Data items

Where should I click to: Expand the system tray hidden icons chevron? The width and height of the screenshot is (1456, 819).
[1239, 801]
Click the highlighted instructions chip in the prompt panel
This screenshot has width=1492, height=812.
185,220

**Aim of the task**
This calls for all of the entries above, repeated exactly.

**Answer box**
Where should I click to: Expand the system tray hidden icons chevron? The width and height of the screenshot is (1456, 819).
[1239, 801]
Click the highlighted instructions chip in the prompt panel
This screenshot has width=1492, height=812.
185,220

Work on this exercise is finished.